Qualifications & Requirements
- Education: Bachelor’s degree in Engineering, Manufacturing Engineering, Quality Engineering, or a related technical discipline.
- Experience: 7 to 12 years of proven experience as a Quality Specialist within the medical device industry.
- Statistical Methods: Strong expertise in statistical techniques, including Statistical Process Control (SPC), sampling plans (AQL), and data analysis tools.
- International Context: Experience working within an international or global corporate environment, with a proven ability to collaborate effectively across different cultures and time zones.
- Technical Writing: Exceptional technical writing skills with a track record of authoring clear, concise, and compliant procedural documentation (SOPs).
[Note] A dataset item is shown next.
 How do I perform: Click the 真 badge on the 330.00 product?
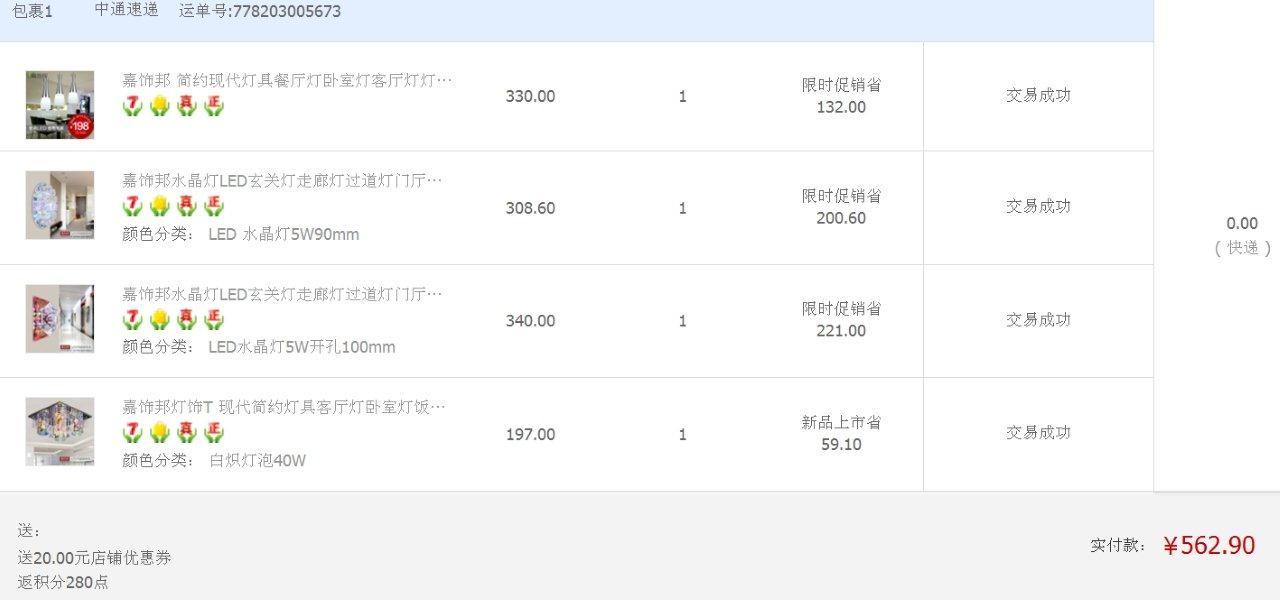(187, 106)
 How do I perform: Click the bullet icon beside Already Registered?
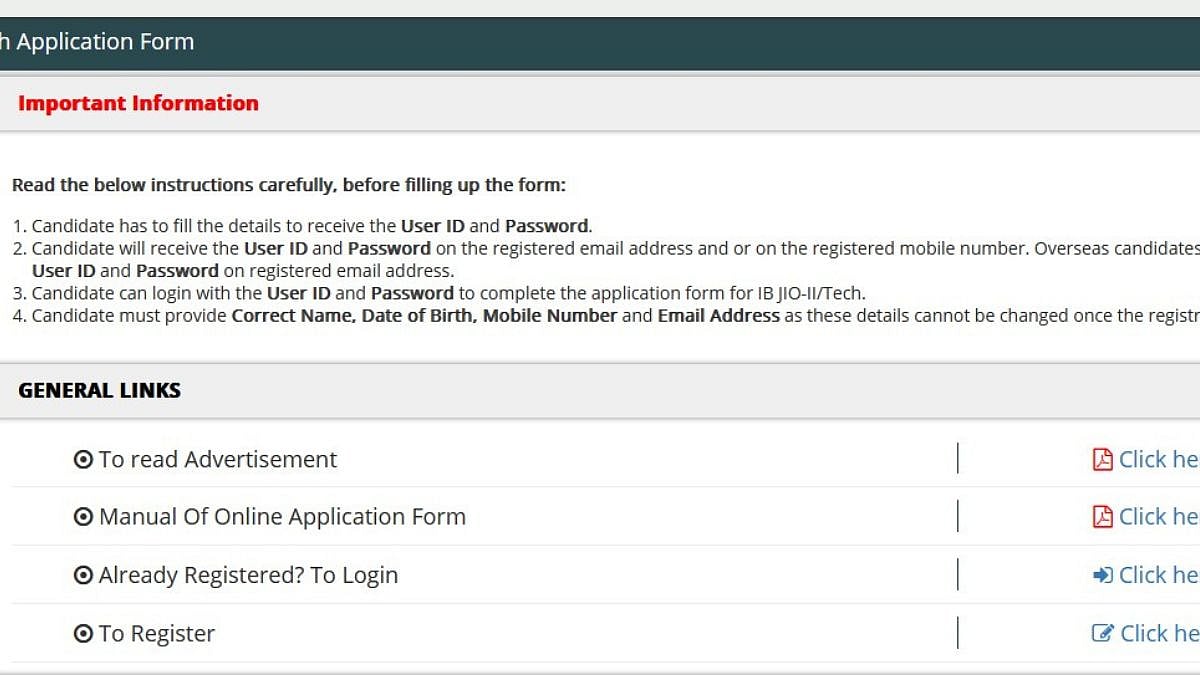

- Technical Knowledge & Regulations: Deep expertise in IQ/OQ/PQ validation principles, ISO 14971 risk management, FDA regulations (21 CFR Part 820), and ISO 13485 standards.
- Travel: Ability to travel domestically for supplier audits.
- Work Authorization: Must be legally authorized to work in the United States. Sponsorship (H-1B visa, etc.) is not available for this position.
Preferred Qualification
- Experience working within or monitoring controlled environments / cleanrooms.
- ASQ Certified Quality Engineer (CQE) designation.
Physical Demands & Work Environment (ADA Compliance)
- Must be able to regularly access and move about the manufacturing floor and enter controlled environments.
- Must be capable of complying with cleanroom gowning requirements, including wearing personal protective equipment (PPE) such as hairnets, gowns, gloves, and face mask.
Equal Employment Opportunity (EEO) Statement
TransducerWorks is an Equal Opportunity Employer. All qualified applicants will receive consideration for employment without regard to race, color, religion, sex, sexual orientation, gender identity, national origin, or protected veteran status and will not be discriminated against on the basis of disability.
Benefits:
- 401(k)
- Dental insurance
- Flexible spending account
- Health insurance
- Life insurance
- Paid time off
- Vision insurance
Work Location: In person